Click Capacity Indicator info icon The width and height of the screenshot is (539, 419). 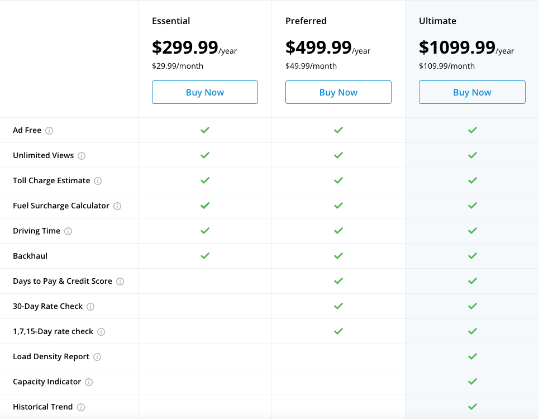[89, 382]
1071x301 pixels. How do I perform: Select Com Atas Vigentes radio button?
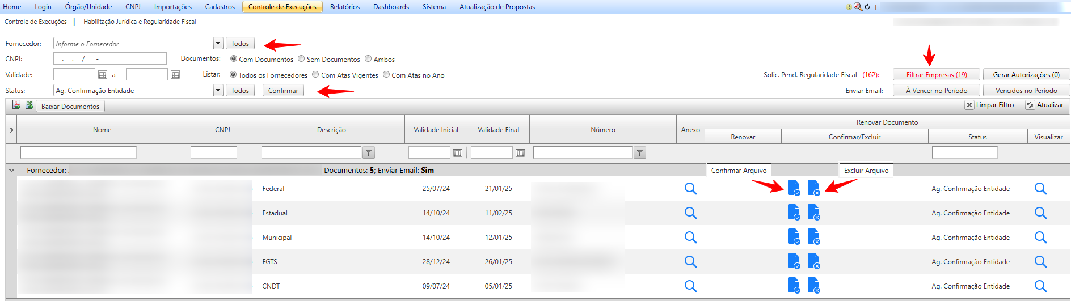pos(315,75)
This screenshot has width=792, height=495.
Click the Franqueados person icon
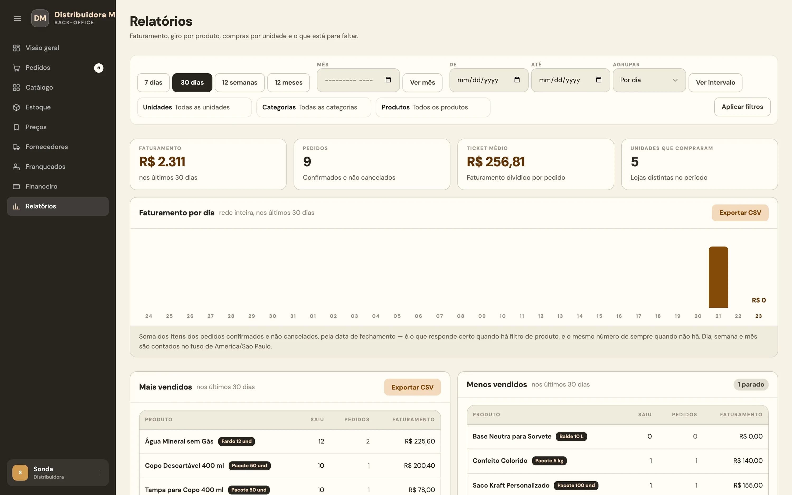[x=16, y=167]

+++

Write out, with no pictures, only the lines from the line containing "This screenshot has width=792, height=495." through the last line of the listing above, exactly and with both ends included.

This screenshot has width=792, height=495.
Click the Franqueados person icon
[x=16, y=167]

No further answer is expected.